This leaves the ints nested
[map(int, x) for x in values]
If you want them flattened, that's not hard either
for Python3 map() returns an iterator. You could use
[list(map(int, x)) for x in values]
but you may prefer to use the nested LC's in that case
[[int(y) for y in x] for x in values]
How about:
>>> a = [['1','2','3'],['4','5','6'],['7','8','9']]
>>> [[int(j) for j in i] for i in a]
[[1, 2, 3], [4, 5, 6], [7, 8, 9]]
Another workaround
a = [[1, 2, 3], [7, 8, 6]]
list(map(lambda i: list(map(lambda j: j - 1, i)), a))
[[0, 1, 2], [6, 7, 5]] #output
You simply use incorrect order and parenthesis - should be:
inputVals = [['1','2','3'], ['3','3','2','2']]
[int(x) for row in inputVals for x in row]
Or if you need list of list at the output then:
map(lambda row: map(int, row), inputVals)

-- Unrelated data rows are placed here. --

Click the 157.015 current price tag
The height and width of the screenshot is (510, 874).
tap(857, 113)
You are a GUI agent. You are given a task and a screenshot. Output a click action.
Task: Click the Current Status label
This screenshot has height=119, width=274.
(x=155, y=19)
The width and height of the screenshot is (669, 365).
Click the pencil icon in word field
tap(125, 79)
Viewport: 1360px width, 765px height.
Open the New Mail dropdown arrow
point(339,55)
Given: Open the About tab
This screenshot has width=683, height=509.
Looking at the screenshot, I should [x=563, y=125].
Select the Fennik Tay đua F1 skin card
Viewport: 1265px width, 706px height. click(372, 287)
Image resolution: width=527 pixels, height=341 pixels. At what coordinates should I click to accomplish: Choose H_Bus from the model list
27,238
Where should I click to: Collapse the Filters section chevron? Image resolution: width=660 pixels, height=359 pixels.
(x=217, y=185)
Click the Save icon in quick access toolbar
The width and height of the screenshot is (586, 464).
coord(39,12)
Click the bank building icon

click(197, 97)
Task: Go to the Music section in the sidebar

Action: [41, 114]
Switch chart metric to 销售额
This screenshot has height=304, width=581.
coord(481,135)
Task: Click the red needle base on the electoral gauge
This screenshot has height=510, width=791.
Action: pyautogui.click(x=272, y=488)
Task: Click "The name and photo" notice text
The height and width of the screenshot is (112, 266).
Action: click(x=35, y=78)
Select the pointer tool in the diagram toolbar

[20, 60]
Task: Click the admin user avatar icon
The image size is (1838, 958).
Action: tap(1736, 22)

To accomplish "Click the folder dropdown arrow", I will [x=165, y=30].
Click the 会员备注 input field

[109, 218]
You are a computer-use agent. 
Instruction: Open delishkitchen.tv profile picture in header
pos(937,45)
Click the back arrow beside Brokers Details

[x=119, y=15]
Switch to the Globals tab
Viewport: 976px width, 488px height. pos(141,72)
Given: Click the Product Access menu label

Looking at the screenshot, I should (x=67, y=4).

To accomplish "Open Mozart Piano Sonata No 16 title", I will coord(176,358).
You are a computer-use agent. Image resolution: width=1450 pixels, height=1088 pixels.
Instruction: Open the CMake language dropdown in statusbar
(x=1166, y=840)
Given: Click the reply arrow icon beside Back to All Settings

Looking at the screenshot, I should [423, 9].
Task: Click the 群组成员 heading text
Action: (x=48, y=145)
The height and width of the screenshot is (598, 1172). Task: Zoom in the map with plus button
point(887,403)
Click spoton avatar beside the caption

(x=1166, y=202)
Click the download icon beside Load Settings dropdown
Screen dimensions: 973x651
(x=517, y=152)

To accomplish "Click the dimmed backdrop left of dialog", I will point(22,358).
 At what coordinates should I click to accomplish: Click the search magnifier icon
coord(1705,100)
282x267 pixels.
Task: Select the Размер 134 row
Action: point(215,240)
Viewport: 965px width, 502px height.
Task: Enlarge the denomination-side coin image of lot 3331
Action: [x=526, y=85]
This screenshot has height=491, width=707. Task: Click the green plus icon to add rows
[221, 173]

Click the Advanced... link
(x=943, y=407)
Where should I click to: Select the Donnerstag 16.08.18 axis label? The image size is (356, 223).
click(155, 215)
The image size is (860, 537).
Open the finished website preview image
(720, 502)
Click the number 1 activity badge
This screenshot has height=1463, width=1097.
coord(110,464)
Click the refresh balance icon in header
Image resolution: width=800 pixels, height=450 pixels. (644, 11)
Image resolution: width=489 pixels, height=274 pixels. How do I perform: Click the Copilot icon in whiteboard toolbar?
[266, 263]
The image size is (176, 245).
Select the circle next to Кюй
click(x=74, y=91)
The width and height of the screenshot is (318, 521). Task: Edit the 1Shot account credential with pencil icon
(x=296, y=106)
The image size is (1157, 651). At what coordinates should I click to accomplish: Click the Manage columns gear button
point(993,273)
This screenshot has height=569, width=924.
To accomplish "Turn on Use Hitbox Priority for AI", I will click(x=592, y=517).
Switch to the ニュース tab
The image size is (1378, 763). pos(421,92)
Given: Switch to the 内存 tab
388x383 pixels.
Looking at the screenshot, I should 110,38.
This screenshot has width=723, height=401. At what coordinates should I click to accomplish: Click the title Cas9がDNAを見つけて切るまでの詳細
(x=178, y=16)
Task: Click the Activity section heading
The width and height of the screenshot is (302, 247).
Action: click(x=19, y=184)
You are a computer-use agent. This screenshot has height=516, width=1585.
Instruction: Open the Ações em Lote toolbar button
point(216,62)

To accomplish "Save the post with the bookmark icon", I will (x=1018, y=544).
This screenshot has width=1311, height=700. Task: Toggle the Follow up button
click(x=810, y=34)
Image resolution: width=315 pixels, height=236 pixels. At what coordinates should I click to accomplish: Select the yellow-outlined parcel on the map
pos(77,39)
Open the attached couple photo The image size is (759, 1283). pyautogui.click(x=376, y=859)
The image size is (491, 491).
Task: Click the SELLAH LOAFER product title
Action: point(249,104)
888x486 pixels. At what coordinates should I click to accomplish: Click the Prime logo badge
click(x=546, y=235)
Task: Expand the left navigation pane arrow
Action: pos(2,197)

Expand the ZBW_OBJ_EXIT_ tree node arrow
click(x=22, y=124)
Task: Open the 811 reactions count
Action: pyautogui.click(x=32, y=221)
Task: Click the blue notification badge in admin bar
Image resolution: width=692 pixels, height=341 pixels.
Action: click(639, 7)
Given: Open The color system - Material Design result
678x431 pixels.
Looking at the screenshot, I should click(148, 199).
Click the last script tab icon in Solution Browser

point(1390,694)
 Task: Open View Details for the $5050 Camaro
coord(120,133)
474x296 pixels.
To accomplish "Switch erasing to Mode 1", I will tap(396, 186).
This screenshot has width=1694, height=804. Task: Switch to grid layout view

an ugly way is to use evalf:
>>> eval(str(a).replace("'",""))
[[1, 2, 3], [4, 5, 6], [7, 8, 9]]
if you don't mind all your numbers in one array you could go:
>>> a = [['1','2','3'],['4','5','6'],['7','8','9']]
>>> map(int,sum(a,[]))
[1, 2, 3, 4, 5, 6, 7, 8, 9]
In order to map list with any number of dimensions you could use numpy.apply_over_axes
import numpy as np
np.apply_over_axes(lambda x,_:x*2, np.array([[1,2,3],[5,2,1]]),[0])
--------------------
array([[ 2, 4, 6],
[10, 4, 2]])
Unfortunately that doesn't work if you also need to change variable type. Didn't find any library solution for this, so here is the code to do that:
def map_multi_dimensional_list(l, transform):
if type(l) == list and len(l) > 0:
if type(l[0]) != list:
return [transform(v) for v in l]
else:
return [map_multi_dimensional_list(v, transform) for v in l]
else:
return []
map_multi_dimensional_list([[[1,2,3],[5,2,1]],[[10,20,30],[50,20,10]]], lambda x:x*2)
------------------
[[[2, 4, 6], [10, 4, 2]], [[20, 40, 60], [100, 40, 20]]]